You can imagine that it's pretty awful to be gay in Iran, and most of the homosexual men in small villages work really hard to stop being gay.

Some guys struggle and struggle but just can't stop "being gay" and they have another option. In Iran, it's perfectly legal to change your sex, so they can become women, and then they are no longer a problem to Islamic society.

At first, I got caught up in the young men's optimism for becoming girls, they'd become a girl, marry a boy, and live out a nice middle class existence in Iran. The movie features this "Queen Bee" transexual who makes a living helping these guys through the transition. (S)He's very conservatively dressed, helps the guys learn how to dress, introduces them to the big doctor in Tehran who does these operations and serves as an example to these young men what they could become with a few hormone pills and surgery.

The Queen Bee doesn't like homosexuals and does not make friends with them. She makes it very clear to the film makers that she is a woman who used to be trapped in a man's body, and (s)he does a good job of convincing other men the same thing is happening to them. She encourages them to dress conservatively and sells them the dream of being pursued and chased by a suitor.

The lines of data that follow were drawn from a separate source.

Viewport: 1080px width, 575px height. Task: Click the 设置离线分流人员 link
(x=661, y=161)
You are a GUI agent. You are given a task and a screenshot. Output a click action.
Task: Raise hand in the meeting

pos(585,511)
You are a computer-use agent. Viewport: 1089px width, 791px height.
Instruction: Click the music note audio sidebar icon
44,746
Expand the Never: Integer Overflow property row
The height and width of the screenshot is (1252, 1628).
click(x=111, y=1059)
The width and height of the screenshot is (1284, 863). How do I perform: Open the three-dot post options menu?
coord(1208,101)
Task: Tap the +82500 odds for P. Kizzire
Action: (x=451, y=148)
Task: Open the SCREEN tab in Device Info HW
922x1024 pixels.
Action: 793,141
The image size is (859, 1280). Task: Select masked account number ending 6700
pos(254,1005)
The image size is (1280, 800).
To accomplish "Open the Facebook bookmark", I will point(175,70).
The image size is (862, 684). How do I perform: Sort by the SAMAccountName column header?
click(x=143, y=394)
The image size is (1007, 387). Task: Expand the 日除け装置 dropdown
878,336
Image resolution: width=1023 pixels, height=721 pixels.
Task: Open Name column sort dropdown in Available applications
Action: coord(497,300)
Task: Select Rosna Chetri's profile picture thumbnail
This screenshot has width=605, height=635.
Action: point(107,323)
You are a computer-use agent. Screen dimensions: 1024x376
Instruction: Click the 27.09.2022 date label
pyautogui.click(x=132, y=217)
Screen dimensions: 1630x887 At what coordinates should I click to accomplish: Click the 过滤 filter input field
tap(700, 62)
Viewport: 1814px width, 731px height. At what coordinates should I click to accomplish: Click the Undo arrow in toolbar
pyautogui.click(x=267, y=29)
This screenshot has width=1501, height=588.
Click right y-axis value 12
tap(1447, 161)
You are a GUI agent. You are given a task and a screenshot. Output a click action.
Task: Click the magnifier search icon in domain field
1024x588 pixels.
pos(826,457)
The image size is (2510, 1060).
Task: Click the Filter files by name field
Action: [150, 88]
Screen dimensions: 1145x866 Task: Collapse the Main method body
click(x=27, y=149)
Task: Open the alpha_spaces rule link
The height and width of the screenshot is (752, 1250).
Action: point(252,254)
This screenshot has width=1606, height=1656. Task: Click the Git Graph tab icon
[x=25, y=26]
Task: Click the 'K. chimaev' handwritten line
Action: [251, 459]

After a while, I started to get the feeling that the Queen Bee is caught up in a government sanctioned transexual surgery industry that feeds on young men who feel they have no other options, and at that point, I started to weep for these guys.

When asked if they would have the surgery if homosexuality was legal, they all said, "no", so these guys aren't really transexuals, they're homosexuals being butchered in Iran.

We watched two men go through this surgery. One man has some support from his family, and goes home to live with his mother and sister. The post-op girl's boyfriend (who is actually kind of hot, while she still looks way tranny) says he's way too young to consider marriage, and the family is stuck in limbo waiting to see what will happen to the tranny daughter.

The second man did not have support from his family, and ended up staying in the city with a couple of other post-op friends. They work as temporary wives, which is legalized prostitution.

I recalled how I felt when I first started learning about gay people, transexuals and life outside of parents raising children in the suburbs. I know that at one point I thought, "why can't those boys just become girls? it would be so easy..." so it was very fascinating to see my adolescent reasoning played out in real life.

I would love to talk about the movie if you've seen it.

Monday, June 22, 2009

Old baby footage

video

This is old video I found today cleaning up my hard drive. He makes a peace sign....cute.